CONSEGNE:
1. Secondo il brano, qual è il primo comandamento di C.?
2. Spieghi, in base al brano, perché chi narra si sente piuttosto bene nel capannone.
3. Riscriva in forma di elenco il paragrafo del brano che inizia con «C. si è allontanata», conservandone i fatti principali.

BRANO:
La densità ha un'orchestrazione matematica. Distolgo lo sguardo dai pulcini per un attimo e osservo l'edificio: luci, sistemi di alimentazione automatizzati, ventilatori e lampade riscaldanti distribuiti in modo uniforme in un giorno artificiale perfettamente calibrato. A parte gli animali, non c'è traccia di qualunque altra cosa che si possa definire «naturale», neppure un fazzoletto di terra o una finestra che lasci entrare la luce della luna. Mi sorprende come sia facile scordarsi di quella vita anonima e limitarsi ad ammirare la sinfonia tecnologica che regola con tanta precisione questo piccolo mondo a parte, constatare l'efficienza e la supremazia dei macchinari e arrivare a interpretare quei pennuti come estensioni o ingranaggi dei macchinari, non esseri viventi ma parti. Vedere le cose in qualunque altro modo richiede uno sforzo. Guardo un singolo pulcino, come lotta per spostarsi dalla periferia dell'ammasso raccolto intorno alla lampada riscaldante verso il centro. E poi un altro, proprio sotto la lampada, apparentemente contento come un cane in una pozza di luce. Poi un altro, che non si muove affatto, non sembra neppure che respiri.
Di primo acchito la situazione nel capannone non sembra pessima. È affollato, ma sembrano abbastanza felici. (I piccoli umani non sono forse tenuti chiusi in asili affollati?) E sono carini. L'euforia di infrangere la legge, e di vedere quello che ero venuto a vedere, e di trovarmi davanti tutti questi pulcini mi fa sentire piuttosto bene.
C. si è allontanata per dare un po' d'acqua ad alcuni piccoli dall'aspetto afflitto in un'altra parte del capannone, così io mi aggiro in punta di piedi, lasciando vaghe impronte nella segatura. Comincio a sentirmi più a mio agio con i tacchini, mi viene voglia di avvicinarmi di più, se non di prenderli in mano. (Il primo comandamento di C. è di non toccarli mai.) Più mi avvicino, più vedo. L'estremità del becco è annerita, così come le estremità delle zampe. Alcuni hanno macchie rosse in cima alla testa.

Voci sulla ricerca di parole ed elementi
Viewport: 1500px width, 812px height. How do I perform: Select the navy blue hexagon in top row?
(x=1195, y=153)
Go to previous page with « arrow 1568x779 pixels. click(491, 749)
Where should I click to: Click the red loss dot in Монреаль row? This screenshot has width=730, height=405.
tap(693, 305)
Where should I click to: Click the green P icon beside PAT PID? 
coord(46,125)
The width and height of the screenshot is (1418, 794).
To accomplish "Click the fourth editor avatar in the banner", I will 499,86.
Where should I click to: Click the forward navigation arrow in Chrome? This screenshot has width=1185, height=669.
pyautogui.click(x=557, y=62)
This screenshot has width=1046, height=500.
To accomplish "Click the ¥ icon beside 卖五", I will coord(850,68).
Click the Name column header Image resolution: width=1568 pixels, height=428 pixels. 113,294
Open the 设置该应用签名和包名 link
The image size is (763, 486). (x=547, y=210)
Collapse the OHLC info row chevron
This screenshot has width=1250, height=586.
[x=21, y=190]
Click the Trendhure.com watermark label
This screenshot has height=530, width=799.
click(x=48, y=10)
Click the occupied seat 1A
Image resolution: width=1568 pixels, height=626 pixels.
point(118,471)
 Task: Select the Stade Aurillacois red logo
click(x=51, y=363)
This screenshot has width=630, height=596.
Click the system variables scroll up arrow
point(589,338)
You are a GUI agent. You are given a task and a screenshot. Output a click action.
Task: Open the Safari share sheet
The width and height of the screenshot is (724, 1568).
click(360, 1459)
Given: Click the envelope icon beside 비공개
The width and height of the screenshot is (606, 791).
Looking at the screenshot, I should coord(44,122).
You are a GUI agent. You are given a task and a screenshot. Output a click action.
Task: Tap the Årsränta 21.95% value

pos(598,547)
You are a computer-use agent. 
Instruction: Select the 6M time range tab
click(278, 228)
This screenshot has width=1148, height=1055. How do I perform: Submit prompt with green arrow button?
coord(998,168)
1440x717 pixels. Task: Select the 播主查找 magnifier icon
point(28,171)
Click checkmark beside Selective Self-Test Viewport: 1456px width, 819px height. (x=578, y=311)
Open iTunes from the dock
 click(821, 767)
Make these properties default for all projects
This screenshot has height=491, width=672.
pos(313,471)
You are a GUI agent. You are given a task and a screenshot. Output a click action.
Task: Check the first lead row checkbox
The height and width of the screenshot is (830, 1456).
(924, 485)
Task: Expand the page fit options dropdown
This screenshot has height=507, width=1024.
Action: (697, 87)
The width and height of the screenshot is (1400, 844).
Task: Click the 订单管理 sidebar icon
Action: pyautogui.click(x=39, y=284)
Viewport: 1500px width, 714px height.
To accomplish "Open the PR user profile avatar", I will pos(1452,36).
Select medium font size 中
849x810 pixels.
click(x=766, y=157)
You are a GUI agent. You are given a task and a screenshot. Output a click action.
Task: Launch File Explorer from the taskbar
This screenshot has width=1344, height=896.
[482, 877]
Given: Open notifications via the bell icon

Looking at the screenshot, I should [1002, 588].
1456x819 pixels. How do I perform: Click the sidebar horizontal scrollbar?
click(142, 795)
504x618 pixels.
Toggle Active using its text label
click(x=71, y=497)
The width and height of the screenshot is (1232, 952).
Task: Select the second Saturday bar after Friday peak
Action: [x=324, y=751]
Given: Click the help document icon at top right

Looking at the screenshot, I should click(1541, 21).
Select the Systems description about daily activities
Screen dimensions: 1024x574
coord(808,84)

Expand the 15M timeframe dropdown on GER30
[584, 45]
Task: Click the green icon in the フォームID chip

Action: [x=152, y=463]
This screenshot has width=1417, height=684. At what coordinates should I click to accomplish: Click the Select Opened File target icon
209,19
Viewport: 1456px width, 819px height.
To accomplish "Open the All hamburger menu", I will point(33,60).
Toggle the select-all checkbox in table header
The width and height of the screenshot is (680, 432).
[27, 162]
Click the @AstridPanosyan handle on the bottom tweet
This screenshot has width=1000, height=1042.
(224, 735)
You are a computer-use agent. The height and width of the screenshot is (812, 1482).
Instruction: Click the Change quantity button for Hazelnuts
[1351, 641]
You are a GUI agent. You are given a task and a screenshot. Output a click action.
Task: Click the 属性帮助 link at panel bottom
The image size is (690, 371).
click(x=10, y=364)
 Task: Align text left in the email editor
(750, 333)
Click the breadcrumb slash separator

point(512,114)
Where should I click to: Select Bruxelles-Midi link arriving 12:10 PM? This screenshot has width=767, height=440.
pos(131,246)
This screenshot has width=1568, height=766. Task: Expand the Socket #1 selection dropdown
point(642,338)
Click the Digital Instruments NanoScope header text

SOLUZIONI:
1. Non toccare mai i tacchini.

2. Chi narra si sente piuttosto bene per l'euforia di infrangere la legge, di vedere ciò che voleva vedere e di trovarsi davanti tutti quei pulcini.

3.
- C. si allontana per dare un po' d'acqua ad alcuni piccoli dall'aspetto afflitto in un'altra parte del capannone.
- Chi narra si aggira in punta di piedi e lascia vaghe impronte nella segatura.
- Cresce l'agio con i tacchini e la voglia di avvicinarsi a loro, forse anche di prenderli in mano, benché il primo comandamento di C. sia di non toccarli mai.
- Da vicino si notano le estremità del becco e delle zampe annerite, e su alcuni tacchini macchie rosse in cima alla testa.